The wavelength #lambda# is gotten by converting the resultant change in energy, which corresponds to the energy of the emitted photon during the electronic relaxation. In other words:

https://upload.wikimedia.org/

#bb(DeltaE = E_"photon" = hnu = (hc)/(lambda))#

where:

  • #h = 6.626 xx 10^(-34) "J"cdot"s"# is Planck's constant.
  • #c = 2.998 xx 10^(8) "m/s"# is the speed of light.
  • #nu# is the frequency of the photon in #"s"^(-1)#.

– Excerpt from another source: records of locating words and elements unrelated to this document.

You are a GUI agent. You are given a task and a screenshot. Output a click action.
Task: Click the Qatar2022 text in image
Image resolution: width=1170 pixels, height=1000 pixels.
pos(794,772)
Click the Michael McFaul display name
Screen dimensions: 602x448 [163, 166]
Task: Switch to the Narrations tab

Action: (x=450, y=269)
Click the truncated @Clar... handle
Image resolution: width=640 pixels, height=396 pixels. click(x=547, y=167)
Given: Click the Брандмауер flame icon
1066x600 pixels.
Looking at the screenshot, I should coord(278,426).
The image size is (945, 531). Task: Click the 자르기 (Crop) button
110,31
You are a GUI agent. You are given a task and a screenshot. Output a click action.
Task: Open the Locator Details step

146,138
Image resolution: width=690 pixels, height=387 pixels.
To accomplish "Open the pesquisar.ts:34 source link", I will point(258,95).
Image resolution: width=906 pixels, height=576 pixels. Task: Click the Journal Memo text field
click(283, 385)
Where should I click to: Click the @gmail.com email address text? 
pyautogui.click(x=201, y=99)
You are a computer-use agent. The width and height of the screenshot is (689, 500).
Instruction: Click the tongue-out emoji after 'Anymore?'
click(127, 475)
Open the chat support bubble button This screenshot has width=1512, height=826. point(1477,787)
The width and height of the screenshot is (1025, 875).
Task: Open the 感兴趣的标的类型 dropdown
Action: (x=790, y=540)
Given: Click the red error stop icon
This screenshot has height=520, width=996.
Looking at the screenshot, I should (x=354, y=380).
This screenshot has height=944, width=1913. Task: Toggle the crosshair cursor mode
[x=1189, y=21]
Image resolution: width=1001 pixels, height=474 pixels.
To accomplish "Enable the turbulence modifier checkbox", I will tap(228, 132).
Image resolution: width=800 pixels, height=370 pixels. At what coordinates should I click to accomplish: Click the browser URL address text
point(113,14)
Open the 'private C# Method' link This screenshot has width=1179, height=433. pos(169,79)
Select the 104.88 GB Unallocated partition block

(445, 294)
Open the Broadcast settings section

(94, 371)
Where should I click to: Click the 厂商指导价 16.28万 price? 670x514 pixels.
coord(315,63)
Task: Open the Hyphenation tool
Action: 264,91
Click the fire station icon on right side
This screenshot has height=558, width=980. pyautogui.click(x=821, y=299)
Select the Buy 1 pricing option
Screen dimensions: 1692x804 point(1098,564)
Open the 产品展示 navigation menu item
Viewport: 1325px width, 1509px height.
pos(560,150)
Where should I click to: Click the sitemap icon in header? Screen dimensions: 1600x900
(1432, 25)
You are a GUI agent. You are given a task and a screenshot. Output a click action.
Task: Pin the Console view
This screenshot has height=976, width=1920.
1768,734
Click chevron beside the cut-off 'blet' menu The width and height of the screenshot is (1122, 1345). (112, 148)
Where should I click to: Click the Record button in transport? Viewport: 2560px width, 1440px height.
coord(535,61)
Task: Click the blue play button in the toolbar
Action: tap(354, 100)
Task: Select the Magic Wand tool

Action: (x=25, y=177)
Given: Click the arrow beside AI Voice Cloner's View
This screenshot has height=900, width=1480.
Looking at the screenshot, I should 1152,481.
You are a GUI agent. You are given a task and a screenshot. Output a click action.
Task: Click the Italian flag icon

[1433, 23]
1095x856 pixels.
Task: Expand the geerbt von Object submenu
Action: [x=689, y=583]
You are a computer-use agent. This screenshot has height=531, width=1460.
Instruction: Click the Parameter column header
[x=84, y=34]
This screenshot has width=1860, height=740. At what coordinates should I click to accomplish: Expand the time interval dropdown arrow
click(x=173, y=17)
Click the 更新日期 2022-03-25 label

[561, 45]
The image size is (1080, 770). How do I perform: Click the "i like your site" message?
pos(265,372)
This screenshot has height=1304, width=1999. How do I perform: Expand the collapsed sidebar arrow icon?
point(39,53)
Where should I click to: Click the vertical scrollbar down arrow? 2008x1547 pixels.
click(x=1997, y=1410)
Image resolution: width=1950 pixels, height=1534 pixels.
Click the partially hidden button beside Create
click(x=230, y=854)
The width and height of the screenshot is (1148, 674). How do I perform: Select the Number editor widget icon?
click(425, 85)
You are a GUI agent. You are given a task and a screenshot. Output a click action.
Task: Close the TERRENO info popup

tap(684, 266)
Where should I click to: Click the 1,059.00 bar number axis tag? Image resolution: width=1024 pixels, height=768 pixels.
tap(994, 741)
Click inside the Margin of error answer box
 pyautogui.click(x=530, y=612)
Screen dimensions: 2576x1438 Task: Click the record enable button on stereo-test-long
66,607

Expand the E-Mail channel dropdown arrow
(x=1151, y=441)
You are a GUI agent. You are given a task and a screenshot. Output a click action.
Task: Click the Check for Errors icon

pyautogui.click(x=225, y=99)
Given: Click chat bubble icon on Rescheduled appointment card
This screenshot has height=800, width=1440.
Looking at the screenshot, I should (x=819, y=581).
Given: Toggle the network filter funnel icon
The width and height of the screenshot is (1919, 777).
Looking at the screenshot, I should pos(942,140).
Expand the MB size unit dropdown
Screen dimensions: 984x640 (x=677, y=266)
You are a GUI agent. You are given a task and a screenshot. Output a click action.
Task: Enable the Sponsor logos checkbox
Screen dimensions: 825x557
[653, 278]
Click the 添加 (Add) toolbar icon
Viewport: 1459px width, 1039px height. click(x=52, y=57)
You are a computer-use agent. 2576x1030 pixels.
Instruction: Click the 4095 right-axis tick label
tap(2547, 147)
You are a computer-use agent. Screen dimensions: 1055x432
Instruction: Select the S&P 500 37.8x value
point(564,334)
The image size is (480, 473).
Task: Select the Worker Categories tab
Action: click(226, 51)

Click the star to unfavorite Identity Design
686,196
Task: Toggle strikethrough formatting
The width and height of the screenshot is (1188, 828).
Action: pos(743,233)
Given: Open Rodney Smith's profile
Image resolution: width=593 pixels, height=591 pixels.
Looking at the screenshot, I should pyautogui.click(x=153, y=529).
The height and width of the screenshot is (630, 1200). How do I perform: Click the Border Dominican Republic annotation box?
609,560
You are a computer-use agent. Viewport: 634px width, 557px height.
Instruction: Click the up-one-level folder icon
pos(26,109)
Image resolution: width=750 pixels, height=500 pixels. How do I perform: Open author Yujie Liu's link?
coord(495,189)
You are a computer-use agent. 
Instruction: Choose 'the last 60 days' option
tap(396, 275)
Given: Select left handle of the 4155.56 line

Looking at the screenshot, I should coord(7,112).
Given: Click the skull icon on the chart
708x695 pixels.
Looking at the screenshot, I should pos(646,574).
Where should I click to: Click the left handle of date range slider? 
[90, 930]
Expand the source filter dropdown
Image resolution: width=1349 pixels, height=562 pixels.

And so, the Rydberg equation for wavelength is:

#bb((DeltaE)/(hc) = 1/lambda = -(Z^2 cdot "13.61 eV")/(hc)(1/n_f^2 - 1/n_i^2))#

Knowing that, the wavelength will be:

#lambda = [-(3^2 cdot 13.61 cancel"eV" xx (1.602 xx 10^(-19) "J")/(cancel"1 eV"))/((6.626 xx 10^(-34) "J"cdot"s" xx 2.998 xx 10^(8) "m/s"))(1/3^2 - 1/1^2)]^(-1)#

#=# #1.139 xx 10^(-8) "m"#

In nicer units, we then have:

#color(blue)(lambda) = 1.139 xx 10^(-8) cancel"m" xx (10^9 "nm")/(cancel"1 m")#

#=# #color(blue)(ul"11.39 nm")#

Just to be sure you get the right value, the energy you get, which is easier to calculate, would have been:

#color(blue)(DeltaE) = -Z^2 cdot "13.61 eV"(1/3^2 - 1/1^2)#

#= -3^2 cdot "13.61 eV"(1/9 - 1/1)#

#=# #color(blue)(ul"108.88 eV")#

And to check, we look on NIST. The energy levels for #n = 1->3# in #"Li"^(2+)# are listed as:

https://www.physics.nist.gov/

These are in #"cm"^(-1)#. Take the first one for example (ignore the slight differences in the two choices).

#lambda_(ref) = 1/("877919.12077 "cancel("cm"^(-1))) xx (10^7 "nm")/(cancel"1 cm")#

#=# #"11.3906 nm"# #~~# #"11.39 nm"#

So, the wavelength we got is correct.